====== Information supplied

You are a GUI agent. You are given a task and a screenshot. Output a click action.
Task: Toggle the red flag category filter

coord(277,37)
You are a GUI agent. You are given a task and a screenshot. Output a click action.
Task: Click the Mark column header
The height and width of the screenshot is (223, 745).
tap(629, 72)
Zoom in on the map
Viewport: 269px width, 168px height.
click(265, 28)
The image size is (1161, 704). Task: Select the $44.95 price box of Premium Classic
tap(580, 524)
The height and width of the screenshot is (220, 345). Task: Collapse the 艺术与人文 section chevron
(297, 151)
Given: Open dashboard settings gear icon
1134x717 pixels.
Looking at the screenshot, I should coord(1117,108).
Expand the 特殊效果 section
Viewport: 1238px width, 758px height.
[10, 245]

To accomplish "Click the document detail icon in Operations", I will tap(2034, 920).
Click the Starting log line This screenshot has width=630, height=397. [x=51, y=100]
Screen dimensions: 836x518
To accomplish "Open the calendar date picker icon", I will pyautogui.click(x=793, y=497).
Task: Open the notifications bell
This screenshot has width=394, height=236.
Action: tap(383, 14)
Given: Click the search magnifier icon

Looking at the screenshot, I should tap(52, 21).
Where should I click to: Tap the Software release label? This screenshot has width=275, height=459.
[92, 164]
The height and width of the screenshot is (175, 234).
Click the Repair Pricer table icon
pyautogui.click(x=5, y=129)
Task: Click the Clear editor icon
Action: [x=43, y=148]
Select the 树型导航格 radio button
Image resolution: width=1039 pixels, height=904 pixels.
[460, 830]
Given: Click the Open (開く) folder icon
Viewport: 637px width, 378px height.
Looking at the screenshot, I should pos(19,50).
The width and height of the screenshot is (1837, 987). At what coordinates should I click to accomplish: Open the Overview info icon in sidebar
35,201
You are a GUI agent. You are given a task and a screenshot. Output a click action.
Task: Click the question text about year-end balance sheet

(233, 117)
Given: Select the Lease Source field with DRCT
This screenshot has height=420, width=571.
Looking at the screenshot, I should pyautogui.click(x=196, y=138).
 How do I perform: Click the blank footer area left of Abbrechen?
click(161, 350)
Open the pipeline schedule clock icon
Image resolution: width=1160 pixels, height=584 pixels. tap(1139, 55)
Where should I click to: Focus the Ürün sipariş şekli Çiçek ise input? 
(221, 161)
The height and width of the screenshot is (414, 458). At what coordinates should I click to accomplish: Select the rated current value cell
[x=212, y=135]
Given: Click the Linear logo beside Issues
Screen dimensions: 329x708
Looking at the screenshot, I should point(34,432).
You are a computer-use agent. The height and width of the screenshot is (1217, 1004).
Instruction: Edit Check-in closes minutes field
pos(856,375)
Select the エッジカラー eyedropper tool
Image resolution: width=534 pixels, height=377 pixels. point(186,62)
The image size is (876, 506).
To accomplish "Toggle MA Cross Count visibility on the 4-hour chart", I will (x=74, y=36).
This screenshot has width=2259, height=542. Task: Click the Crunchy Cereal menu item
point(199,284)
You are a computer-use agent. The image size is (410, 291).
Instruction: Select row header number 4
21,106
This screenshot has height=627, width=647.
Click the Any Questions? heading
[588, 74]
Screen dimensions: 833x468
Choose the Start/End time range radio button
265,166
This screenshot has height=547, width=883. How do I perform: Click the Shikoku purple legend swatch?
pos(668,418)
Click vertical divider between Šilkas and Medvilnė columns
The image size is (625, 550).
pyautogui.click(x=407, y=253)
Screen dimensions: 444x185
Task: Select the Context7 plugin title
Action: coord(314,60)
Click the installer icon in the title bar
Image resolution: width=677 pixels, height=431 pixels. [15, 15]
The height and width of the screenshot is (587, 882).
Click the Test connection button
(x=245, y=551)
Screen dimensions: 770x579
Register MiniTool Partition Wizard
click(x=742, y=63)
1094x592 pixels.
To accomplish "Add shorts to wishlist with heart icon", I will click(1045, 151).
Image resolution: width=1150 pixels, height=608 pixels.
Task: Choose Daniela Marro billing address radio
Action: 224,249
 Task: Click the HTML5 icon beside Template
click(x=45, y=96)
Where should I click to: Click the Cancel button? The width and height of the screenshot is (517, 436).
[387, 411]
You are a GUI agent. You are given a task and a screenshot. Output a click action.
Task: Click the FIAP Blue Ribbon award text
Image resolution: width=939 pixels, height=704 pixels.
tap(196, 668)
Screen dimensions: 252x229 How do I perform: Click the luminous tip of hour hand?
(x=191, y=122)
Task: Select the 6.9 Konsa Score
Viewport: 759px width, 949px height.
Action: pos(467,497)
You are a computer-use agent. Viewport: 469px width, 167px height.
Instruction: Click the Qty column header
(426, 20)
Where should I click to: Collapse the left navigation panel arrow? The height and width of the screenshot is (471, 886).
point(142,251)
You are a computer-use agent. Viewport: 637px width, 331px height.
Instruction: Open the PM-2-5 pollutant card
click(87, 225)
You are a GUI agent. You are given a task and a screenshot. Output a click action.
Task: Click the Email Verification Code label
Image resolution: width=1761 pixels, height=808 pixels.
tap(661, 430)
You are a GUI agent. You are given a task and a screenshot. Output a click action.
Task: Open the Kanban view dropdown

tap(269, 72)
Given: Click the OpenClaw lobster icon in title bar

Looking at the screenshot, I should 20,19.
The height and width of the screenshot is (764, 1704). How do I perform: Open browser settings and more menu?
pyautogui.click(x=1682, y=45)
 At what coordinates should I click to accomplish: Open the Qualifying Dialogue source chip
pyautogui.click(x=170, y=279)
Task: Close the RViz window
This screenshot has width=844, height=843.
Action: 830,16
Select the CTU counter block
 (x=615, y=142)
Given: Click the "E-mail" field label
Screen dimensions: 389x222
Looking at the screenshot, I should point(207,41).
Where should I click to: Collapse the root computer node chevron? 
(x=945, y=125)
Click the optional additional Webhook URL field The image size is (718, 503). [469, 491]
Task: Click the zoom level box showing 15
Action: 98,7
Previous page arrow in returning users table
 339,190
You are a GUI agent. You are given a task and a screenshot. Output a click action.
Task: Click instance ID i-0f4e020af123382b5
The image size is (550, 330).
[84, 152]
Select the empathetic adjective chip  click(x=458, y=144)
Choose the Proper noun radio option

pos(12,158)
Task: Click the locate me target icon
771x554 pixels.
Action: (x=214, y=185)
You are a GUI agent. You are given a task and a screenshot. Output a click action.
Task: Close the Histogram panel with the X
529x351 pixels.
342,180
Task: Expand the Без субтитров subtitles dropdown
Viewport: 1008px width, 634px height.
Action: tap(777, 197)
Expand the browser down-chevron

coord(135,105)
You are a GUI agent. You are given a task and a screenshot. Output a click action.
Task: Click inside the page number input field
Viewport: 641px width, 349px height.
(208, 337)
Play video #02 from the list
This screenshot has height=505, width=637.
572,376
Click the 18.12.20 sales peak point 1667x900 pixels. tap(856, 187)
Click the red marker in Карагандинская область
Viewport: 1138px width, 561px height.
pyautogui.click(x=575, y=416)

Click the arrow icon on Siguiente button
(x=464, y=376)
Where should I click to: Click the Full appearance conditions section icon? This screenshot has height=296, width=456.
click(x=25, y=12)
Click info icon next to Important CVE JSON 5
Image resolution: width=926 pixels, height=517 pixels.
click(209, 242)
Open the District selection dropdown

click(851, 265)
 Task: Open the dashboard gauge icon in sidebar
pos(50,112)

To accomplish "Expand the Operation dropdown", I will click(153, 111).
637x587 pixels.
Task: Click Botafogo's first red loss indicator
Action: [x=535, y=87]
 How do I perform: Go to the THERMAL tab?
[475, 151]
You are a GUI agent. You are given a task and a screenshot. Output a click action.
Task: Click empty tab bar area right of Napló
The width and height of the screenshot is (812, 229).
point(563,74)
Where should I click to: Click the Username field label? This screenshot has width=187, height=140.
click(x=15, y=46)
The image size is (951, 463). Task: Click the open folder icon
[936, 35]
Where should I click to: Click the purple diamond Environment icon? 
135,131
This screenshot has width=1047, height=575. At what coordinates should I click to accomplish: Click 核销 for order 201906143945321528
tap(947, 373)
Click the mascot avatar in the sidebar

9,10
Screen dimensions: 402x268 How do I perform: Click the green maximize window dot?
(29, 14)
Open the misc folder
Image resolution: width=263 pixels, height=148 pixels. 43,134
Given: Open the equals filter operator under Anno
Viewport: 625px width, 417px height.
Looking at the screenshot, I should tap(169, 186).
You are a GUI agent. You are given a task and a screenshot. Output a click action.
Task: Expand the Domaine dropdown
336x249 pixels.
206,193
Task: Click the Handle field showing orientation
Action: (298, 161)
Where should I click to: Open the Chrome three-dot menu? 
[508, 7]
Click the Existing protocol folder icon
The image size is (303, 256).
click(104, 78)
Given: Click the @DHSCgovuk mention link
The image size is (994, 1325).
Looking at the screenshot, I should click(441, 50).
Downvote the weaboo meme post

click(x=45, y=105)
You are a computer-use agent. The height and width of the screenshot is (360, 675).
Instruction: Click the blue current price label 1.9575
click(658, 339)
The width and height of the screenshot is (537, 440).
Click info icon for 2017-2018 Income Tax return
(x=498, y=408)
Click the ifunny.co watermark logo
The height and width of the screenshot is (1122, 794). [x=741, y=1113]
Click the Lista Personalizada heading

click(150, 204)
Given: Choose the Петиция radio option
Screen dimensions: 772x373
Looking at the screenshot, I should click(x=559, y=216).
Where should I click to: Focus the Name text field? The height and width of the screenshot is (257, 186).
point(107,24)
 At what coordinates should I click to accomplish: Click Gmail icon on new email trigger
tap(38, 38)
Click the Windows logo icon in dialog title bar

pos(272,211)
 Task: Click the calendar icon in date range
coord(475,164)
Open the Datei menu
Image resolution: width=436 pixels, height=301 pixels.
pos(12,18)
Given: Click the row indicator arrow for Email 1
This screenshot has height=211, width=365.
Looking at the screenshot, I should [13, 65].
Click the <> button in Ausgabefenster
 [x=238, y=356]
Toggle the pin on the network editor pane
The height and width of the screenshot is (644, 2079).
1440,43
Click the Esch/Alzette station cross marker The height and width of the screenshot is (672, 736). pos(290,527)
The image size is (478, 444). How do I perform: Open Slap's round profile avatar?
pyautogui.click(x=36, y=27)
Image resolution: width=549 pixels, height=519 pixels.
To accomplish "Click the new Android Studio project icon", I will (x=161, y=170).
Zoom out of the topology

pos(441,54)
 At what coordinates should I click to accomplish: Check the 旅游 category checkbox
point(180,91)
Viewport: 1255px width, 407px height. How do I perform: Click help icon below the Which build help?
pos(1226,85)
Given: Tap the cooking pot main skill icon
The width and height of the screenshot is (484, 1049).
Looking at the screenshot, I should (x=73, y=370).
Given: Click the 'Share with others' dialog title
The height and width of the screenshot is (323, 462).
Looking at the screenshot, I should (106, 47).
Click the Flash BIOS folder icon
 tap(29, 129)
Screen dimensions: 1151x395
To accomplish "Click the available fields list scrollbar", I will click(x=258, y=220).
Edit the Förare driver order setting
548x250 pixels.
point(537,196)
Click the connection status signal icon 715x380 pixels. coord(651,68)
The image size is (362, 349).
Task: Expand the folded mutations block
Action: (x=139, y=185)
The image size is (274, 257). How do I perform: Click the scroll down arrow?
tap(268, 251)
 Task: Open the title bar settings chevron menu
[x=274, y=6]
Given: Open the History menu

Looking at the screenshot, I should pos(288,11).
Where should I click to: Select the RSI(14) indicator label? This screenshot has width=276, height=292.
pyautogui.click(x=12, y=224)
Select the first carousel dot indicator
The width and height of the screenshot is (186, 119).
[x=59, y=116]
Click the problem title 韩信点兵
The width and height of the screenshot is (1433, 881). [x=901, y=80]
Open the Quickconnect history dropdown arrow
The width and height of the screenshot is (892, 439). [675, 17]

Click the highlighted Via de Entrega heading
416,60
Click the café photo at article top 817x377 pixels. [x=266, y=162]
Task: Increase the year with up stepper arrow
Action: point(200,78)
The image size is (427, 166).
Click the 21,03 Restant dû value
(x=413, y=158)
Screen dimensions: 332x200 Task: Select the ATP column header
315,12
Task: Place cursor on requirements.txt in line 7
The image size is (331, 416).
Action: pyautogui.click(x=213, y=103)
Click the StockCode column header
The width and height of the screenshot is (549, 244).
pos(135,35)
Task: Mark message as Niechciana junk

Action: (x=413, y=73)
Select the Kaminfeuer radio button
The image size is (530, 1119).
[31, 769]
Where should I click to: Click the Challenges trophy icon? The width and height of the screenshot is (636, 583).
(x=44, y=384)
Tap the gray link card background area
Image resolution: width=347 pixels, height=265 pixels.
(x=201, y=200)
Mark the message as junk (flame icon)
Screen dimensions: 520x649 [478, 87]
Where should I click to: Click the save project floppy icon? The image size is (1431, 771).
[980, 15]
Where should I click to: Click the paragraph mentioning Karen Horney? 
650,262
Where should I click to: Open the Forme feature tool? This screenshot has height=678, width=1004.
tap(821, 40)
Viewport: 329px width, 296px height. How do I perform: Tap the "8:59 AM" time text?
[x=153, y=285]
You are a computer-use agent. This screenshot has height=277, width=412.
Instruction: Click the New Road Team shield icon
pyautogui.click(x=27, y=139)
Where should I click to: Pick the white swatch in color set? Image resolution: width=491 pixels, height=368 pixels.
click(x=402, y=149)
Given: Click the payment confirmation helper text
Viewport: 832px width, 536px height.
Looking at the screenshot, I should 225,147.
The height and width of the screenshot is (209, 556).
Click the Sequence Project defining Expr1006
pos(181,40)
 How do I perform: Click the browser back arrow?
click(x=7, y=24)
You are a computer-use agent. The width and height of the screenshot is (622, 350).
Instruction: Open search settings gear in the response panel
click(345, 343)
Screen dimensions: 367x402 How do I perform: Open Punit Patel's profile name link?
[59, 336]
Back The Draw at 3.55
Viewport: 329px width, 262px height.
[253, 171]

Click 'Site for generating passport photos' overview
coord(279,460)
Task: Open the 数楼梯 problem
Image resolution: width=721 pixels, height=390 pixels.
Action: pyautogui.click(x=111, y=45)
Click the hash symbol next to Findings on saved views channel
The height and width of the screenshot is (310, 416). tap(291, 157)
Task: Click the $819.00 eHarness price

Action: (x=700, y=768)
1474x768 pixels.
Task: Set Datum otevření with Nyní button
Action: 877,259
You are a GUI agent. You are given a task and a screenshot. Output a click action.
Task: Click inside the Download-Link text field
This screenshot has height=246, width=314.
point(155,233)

============

— What you will do —
Only the number should be given: how many lines in the entries above contain the string "inside"?

— Written response —
2